Opdrachtvereisten:
A. Wat zegt de tekst over het wijzigingsbesluit hieronder over de volgende punten?
(i) Op welke datum lag de implementatiedeadline van de richtlijn?
(ii) Naar welke wetten ontbrak per abuis de verwijzing in de begripsbepaling van garantie van oorsprong?
(iii) Door welke richtlijn is de eerste richtlijn hernieuwbare energie herschikt?
B. Kun je uit de tekst over het wijzigingsbesluit letterlijk overschrijven wat er staat van "Dit besluit treedt" tot en met "de orde is."?
C. Kun je verder schrijven aan de tekst over het wijzigingsbesluit, te beginnen na de laatste zin?

Aangeleverde tekst:
_ _ _

Dit besluit treedt in werking met ingang van de dag na publicatie in het Staatsblad zodat de inwerkingtreding zo snel mogelijk plaatsvindt na de implementatiedeadline van de richtlijn op 30 juni 2021. Met de inwerkingtreding van dit wijzigingsbesluit wordt afgeweken van de systematiek van de vaste verandermomenten, inhoudende dat besluiten met ingang van de eerste dag van een half jaar in werking treden en minimaal twee maanden voordien worden bekendgemaakt. Het kabinetsbeleid biedt de mogelijkheid af te wijken van vaste verandermomenten indien nodig voor uitvoering of implementatie van Europese regelgeving en indien het reparatieregelgeving betreft, hetgeen hier aan de orde is.
In artikel 1 van het besluit SDEK zijn meerdere begripsbepalingen aangepast en toegevoegd. De begripsbepaling van garantie van oorsprong (onderdeel l) is uitgebreid omdat de verwijzing naar de Gaswet en Warmtewet per abuis nog ontbraken. De begripsbepaling van richtlijn hernieuwbare energie (onderdeel r) is gewijzigd omdat de eerste richtlijn hernieuwbare energie (richtlijn (EU) 2009/28) is herschikt door de tweede richtlijn hernieuwbare energie (richtlijn (EU) 2018/2001). Ook is de begripsaanduiding aangepast zodat inzichtelijk is dat het gaat om een andere richtlijn.

_ _ _

Aangeleverd materiaal:
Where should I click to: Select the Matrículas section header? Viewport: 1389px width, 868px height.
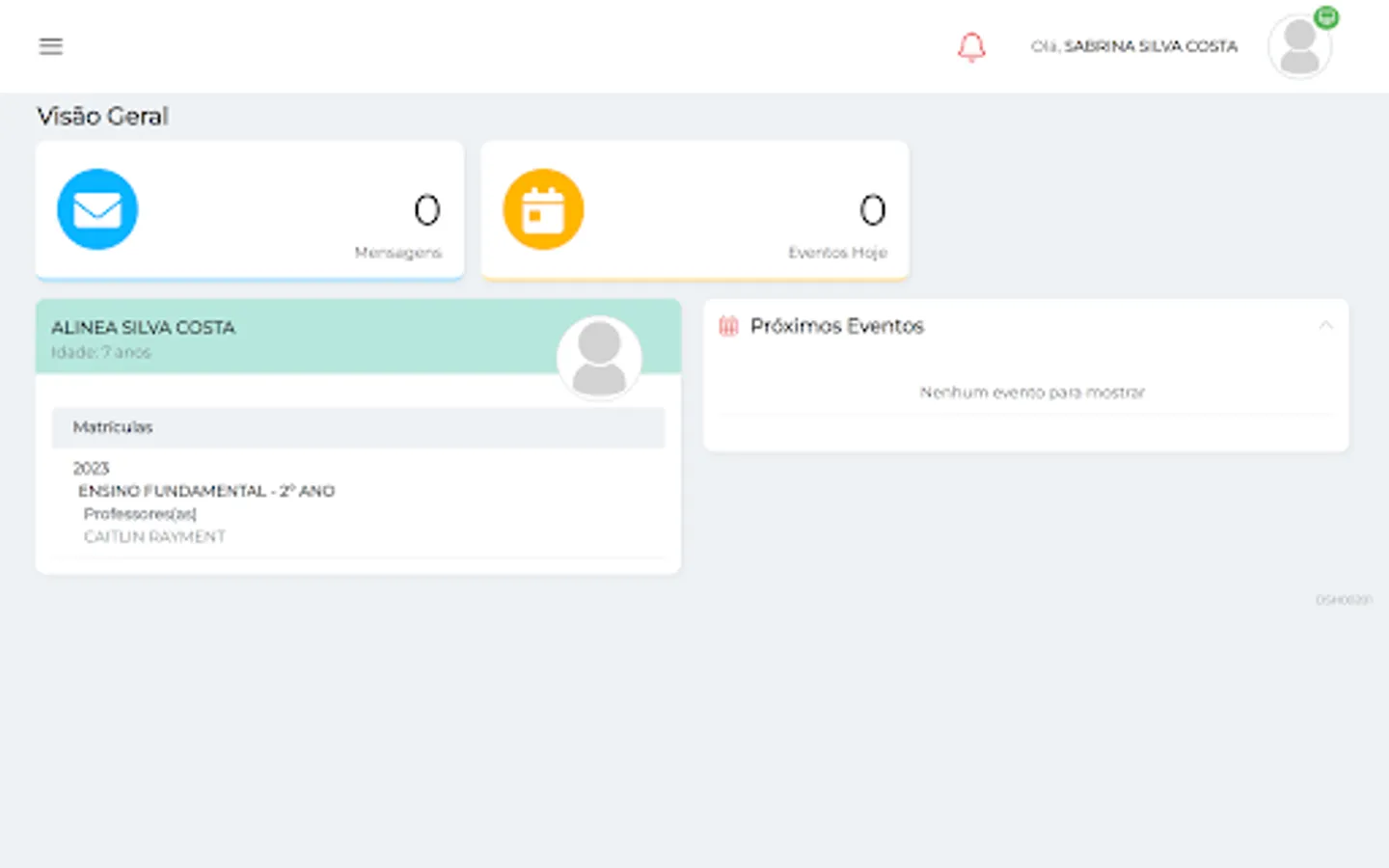tap(359, 427)

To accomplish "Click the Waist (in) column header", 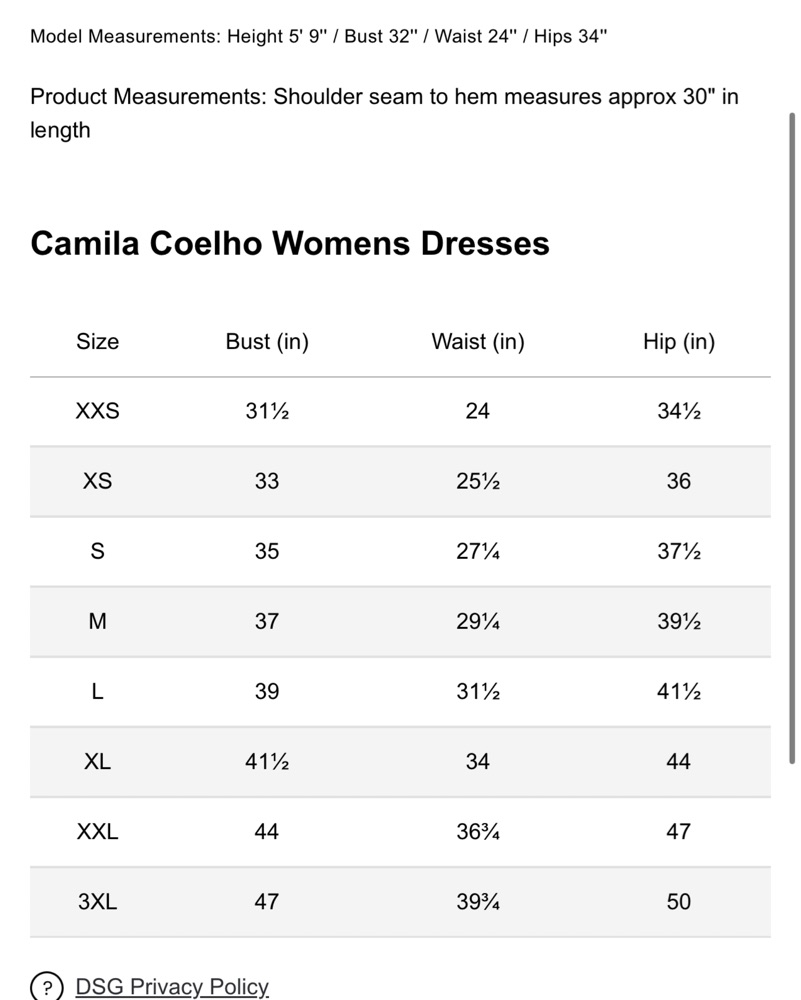I will (478, 342).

_ _ _

Eindresultaten:
A.
(i) 30 juni 2021
(ii) De Gaswet en de Warmtewet
(iii) De tweede richtlijn hernieuwbare energie, richtlijn (EU) 2018/2001

B.
Dit besluit treedt in werking met ingang van de dag na publicatie in het Staatsblad zodat de inwerkingtreding zo snel mogelijk plaatsvindt na de implementatiedeadline van de richtlijn op 30 juni 2021. Met de inwerkingtreding van dit wijzigingsbesluit wordt afgeweken van de systematiek van de vaste verandermomenten, inhoudende dat besluiten met ingang van de eerste dag van een half jaar in werking treden en minimaal twee maanden voordien worden bekendgemaakt. Het kabinetsbeleid biedt de mogelijkheid af te wijken van vaste verandermomenten indien nodig voor uitvoering of implementatie van Europese regelgeving en indien het reparatieregelgeving betreft, hetgeen hier aan de orde is.

C.
De begripsbepaling voor conformiteitsbeoordelingsverklaring (onderdeel z) is toegevoegd omdat deze ontbrak. Er zijn begripsbepalingen voor erkende conformiteitsbeoordelingsinstantie (onderdeel aa) en verificatieprotocol (onderdeel bb) toegevoegd omdat deze begrippen worden gebruikt in artikel 63a van het besluit SDEK (artikel I, onderdeel O). Voor de begripsbepalingen in de onderdelen z, aa en bb is aangesloten bij de begripsbepalingen in artikel 1 van het besluit conformiteitsbeoordeling, zij het dat voor de begripsbepaling voor conformiteitsbeoordelingsverklaring het daar gebruikte woord duurzaamheidseisen is verbreed naar eisen om te weerspiegelen dat de richtlijn naast duurzaamheidscriteria ook broeikasgasemissiereductiecriteria onderscheidt.
Daarnaast is een begripsbepaling toegevoegd voor garanties van oorsprong voor niet-netlevering (onderdeel cc) zodat op meerdere plekken in het besluit SDEK kan worden volstaan met het begrip (zie ook artikel I, onderdeel F).
In artikel 1, derde lid, van het besluit SDEK is hernieuwbare warmte verbreed met koolstofdioxide-arme warmte. Daarmee is de grondslag verbreed om bij ministeriële regeling niet alleen te bepalen wat onder nuttig gebruik van hernieuwbare warmte wordt verstaan, maar ook onder nuttig gebruik van andere CO2-reducerende warmte. Dit is een redactionele wijziging die voortvloeit uit de verbreding van de SDE+ naar SDE++.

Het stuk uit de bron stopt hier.